About Me

I’ve recently relocated to Boston, to start a postdoc at MIT. If you’re in the Boston area and are interested in talking about issues or research projects in the general area of algorithmic fairness, data privacy and reconstruction attacks, or redistricting, please feel free to send a message to zschutzman [at] gmail [dot] com.

I’ll be at MIT for the 2022-2023 academic year and will be looking for permanent positions, both within and outside of academia for after that. If you know of any opportunities, please don’t hesitate to reach out.

At MIT, I am a Michael Hammer Postdoctoral Fellow in the Institute for Data, Systems, and Society with an appointment in the Schwartzman College of Computing’s intiative for Social and Ethical Responsibilities of Computing.

My work examines social considerations of algorithmic outputs in a variety of contexts, including how differentially private census statistics might offer different levels of privacy protection for members of different demographic groups, the design of consumer financial products which can fairly serve customers with diverse risk tolerances, and the effects of using automated procedures to draw electoral districts on the representativeness of the elected slate of candidates. Other work has examined algortihmic fairness, game theory and strategic behavior, and mathematical optimization.

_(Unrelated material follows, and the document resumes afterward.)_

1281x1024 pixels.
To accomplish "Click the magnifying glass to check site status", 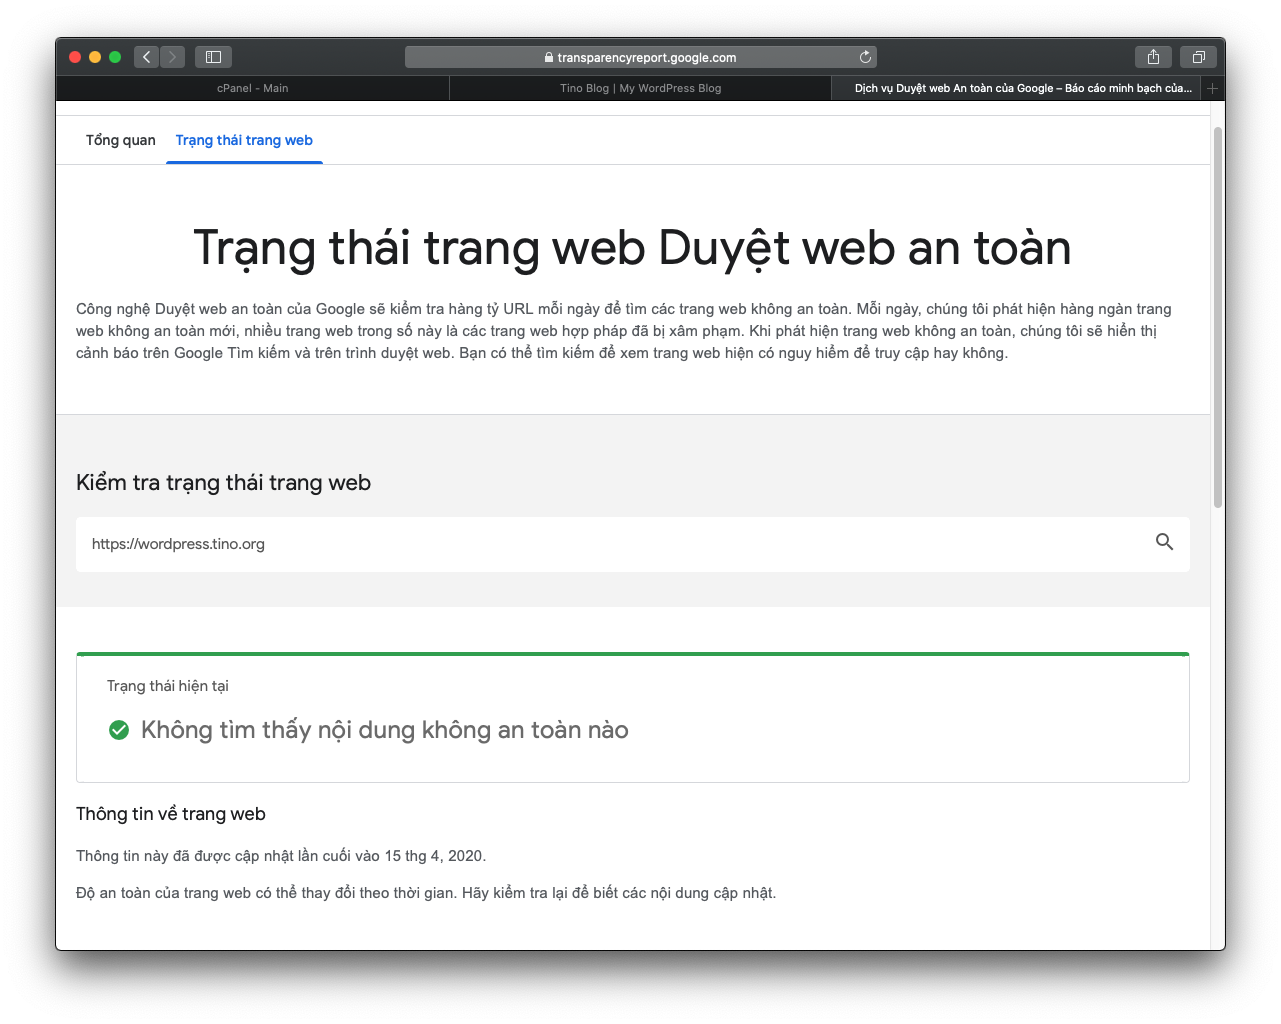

I recently completed my PhD in the CIS Department at the University of Pennsylvania, advised by Aaron Roth. At Penn, I was affiliated with the CS Theory Research Group, the Warren Center for Network & Data Sciences, and the Penn Research in Machine Learning (PRiML) group.

I have also worked with the Metric Geometry and Gerrymandering Group at MIT and Tufts and was on the faculty for their 2019 Voting Rights Data Institute summer program.

Before Penn, I was an undergrad at Colby College in beautiful Waterville, Maine. I graduated with a double major in mathematics and economics and a computer science minor.